Yes, it would have been simpler. I would have missed out, though, on what it truly was to be human. And though the sadness still choked me at times, I could find happiness that I hadn't skipped. That I'd stayed and seen far more than the other Souls on Earth ever would.

With that in mind, I pulled open the door to the showers, stepped through...and stopped.

The air was different. Cool, dry. Not dry like the desert, dry like the buildings I'd been in on raids. Everything else was different, too. The furnishings, the carpet, all of it. I'd never seen anything like this on the island. I thought, for a moment, that whatever force changed things here might be behind the new area, so I tried to go back out the door I'd just opened. It didn't open, the doorknob didn't turn so much as a fraction in either direction.

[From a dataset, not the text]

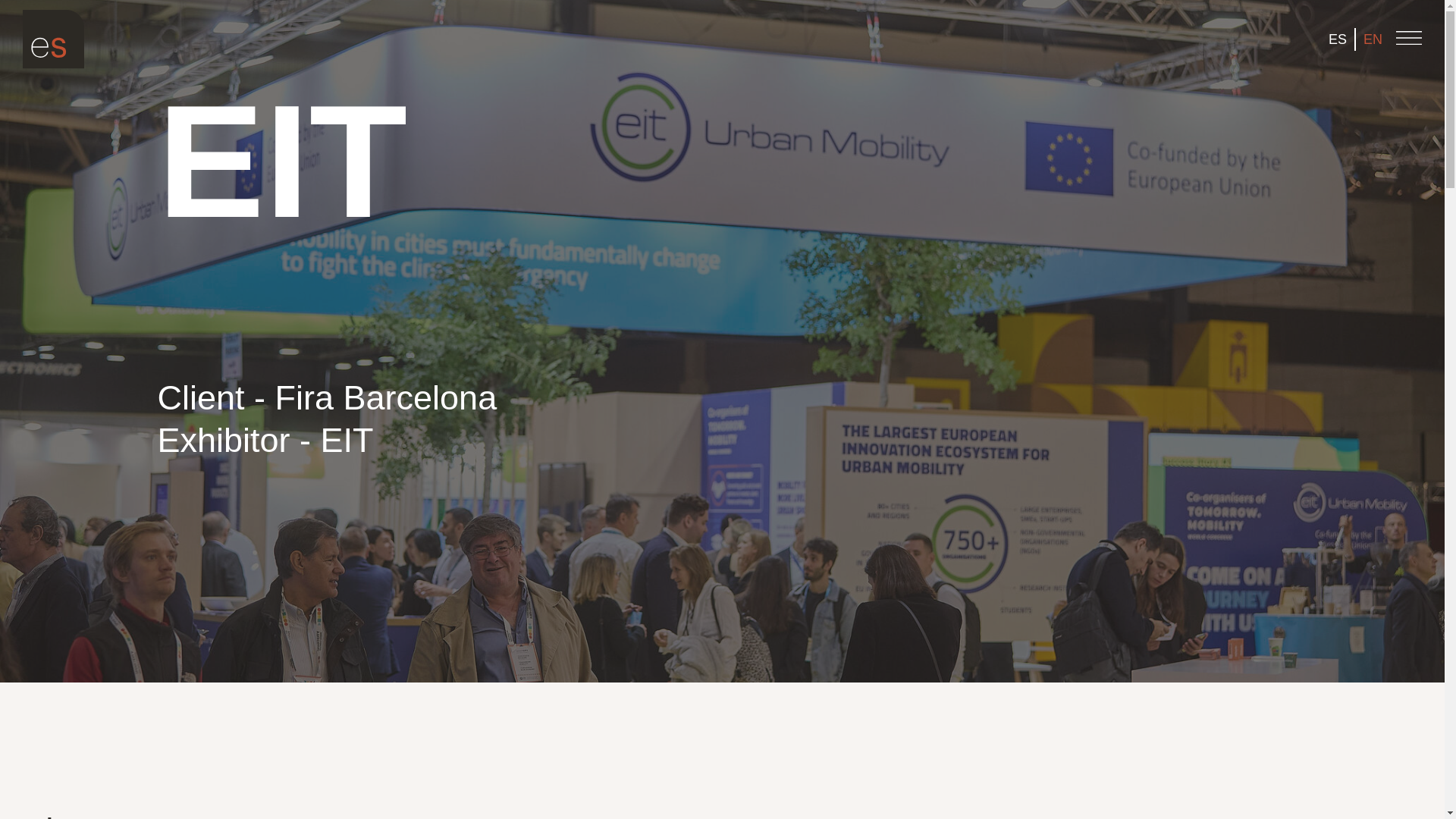
ES (1337, 38)
EN (1372, 38)
ES Group (53, 64)
ES Group (53, 38)
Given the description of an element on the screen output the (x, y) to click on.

I shrank back against it and looked around. Was I back in my own time again? I didn't think I'd ever been in a place like this - not before I ran away, not on any of the supply raids with the humans. Pet's fragile heart pounded in my chest and I had to work to control my breathing.

I heard the sound of someone approaching and looked around wildly, thinking of nothing but hiding until I could discover where I was. Or who was here. I found nothing but a small decorative table that had no chance of concealing me. Resigned, I did the best I could.

"Excuse me," I said, my voice softer than usual but still carrying. "Could you tell me where I am?"